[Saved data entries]

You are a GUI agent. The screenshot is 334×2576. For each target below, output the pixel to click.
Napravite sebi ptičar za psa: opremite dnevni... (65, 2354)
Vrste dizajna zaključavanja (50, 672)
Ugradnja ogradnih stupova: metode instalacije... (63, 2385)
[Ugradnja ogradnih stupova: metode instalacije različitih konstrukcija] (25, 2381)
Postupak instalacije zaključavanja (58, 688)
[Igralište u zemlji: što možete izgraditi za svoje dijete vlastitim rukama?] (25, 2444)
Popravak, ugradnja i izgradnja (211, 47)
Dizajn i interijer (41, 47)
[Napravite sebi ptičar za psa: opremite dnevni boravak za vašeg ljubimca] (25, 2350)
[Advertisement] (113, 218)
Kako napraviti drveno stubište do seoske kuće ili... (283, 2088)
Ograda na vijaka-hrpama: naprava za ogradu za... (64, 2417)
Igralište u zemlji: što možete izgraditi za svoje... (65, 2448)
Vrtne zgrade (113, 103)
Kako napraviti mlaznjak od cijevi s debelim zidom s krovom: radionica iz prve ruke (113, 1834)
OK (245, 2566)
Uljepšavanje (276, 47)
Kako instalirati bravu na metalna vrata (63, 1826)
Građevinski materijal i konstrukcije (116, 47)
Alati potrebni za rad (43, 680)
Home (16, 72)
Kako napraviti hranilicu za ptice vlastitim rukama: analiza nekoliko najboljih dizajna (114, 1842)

» ASSIGNMENT:
List every line above that holds the word "zaključavanja".

» WRITTEN SOLUTION:
Vrste dizajna zaključavanja (50, 672)
Postupak instalacije zaključavanja (58, 688)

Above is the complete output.